I believed it would take a guru to bring reconciliation between art and making a living.
I hoped I would find such a guru in a creative writing MFA program.
I had one writing teacher, Kevin Mcilvoy, who was the closest thing to the guru I thought I'd find in school. He didn’t advise me on practical life, but he came from a more enlightened path when it came to how he lived as a creative person. It permeated throughout what he did. I worked with him in my brief role as the managing editor for the literary magazine Puerto del Sol, a magazine that could never match the sublime beauty of its own name, and as a student for a class or two, and we became friends.
He made the distinction between two different “distances” in writing, the erotic and aesthetic distance, and their associated modes, enacting and imparting.
I don't remember now where he got these concepts. He was exceptionally well-read. He was a bonafide insomniac—there were spans of time he barely slept, which gave him extra time to read.
He would also do other things. He was an advocate of transcendental meditation. There was a rumor that he'd, one morning, in the very early hours, decided to walk through his own neighborhood stark naked. He knew by years of familarity no one would be awake, no one would see him. It would be an experience—as open to the world as Walt Whitman—unto himself. He did so, and he came back home and went on with his day.
“Show don’t tell” on steroids
Enacting means being the thing. Bringing it by the way you are. The manner of the telling carries a feeling. It is a performance, an emanation of that state.
Imparting is like telling. It would be easy to say that imparting is like describing, but description can be done evocatively or dully. Imparting means to take a greater distance.
It can be helpful to show how these two modes relate to the erotic and aesthetic distance to better understand.
Erotic writing, true to its name, gets you to feel something. From within the erotic experience, you wouldn't expect to get the complete and literal story. In the erotic moment, you are there in the experience, there is no sense your viewpoint is the literal truth. It's subjective in an abundant way.
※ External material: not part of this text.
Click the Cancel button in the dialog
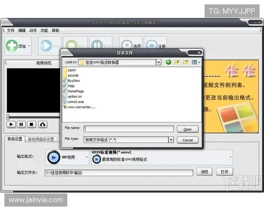The height and width of the screenshot is (211, 264). pos(187,140)
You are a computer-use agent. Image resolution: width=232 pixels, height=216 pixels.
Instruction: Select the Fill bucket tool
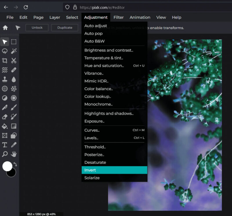(4, 125)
Aesthetic writing takes a separation between subject and object. Viewing the vase at a distance, you perceive it, take it in, and are able to be affected, but primarily your aim is to impart the sense of it.
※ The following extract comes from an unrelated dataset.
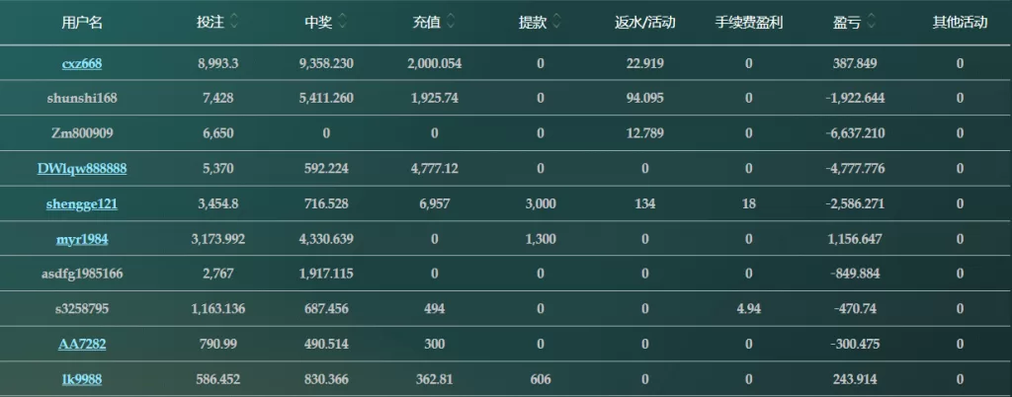Click the 手续费盈利 column header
What I love about these is that they're a step deeper than the 'show' don’t 'tell' advice.
Over the years, I've noticed that writers who feel themselves fresh to the endeavor appreciate these distinctions most.
Why?
A professor went to visit Nan-in, a Zen master, to ask him about Zen. Nan-in kindly welcomed him and began to make tea. He filled the professor’s teacup full and then continued pouring the tea, overflowing the cup.
The professor exclaimed — “Stop! The cup is already full, no more will go in!”
Nan-in responded: “Like this cup, your mind is already full of ideas and opinions. There is no room for anything new. To understand Zen, you must first empty your cup — open your mind and free it from preconceived notions.”
- from Zen Flesh, Zen Bones
The outsider often has the most valuable perspective.
When you truly belong to something, you don't see it. The fish doesn't know about water. A loved one's absence gets you to feel more acutely what their presence brings.
How people end up writers
There's not really one right system that supports becoming a writer or artist. I think it just has to be something that you choose to do regularly and with sincerity. This makes it remain when other things cook away.
Initially, I wanted to pursue writing through a professional path -- as a journalist or editor. After I took the academic path and became a professor, I continued to pursue it as a business owner, and now I’m pursuing it as an endeavor that puts me in a position to contribute. To live creatively and use writing to do different things: teach and entertain others, and to discover for myself.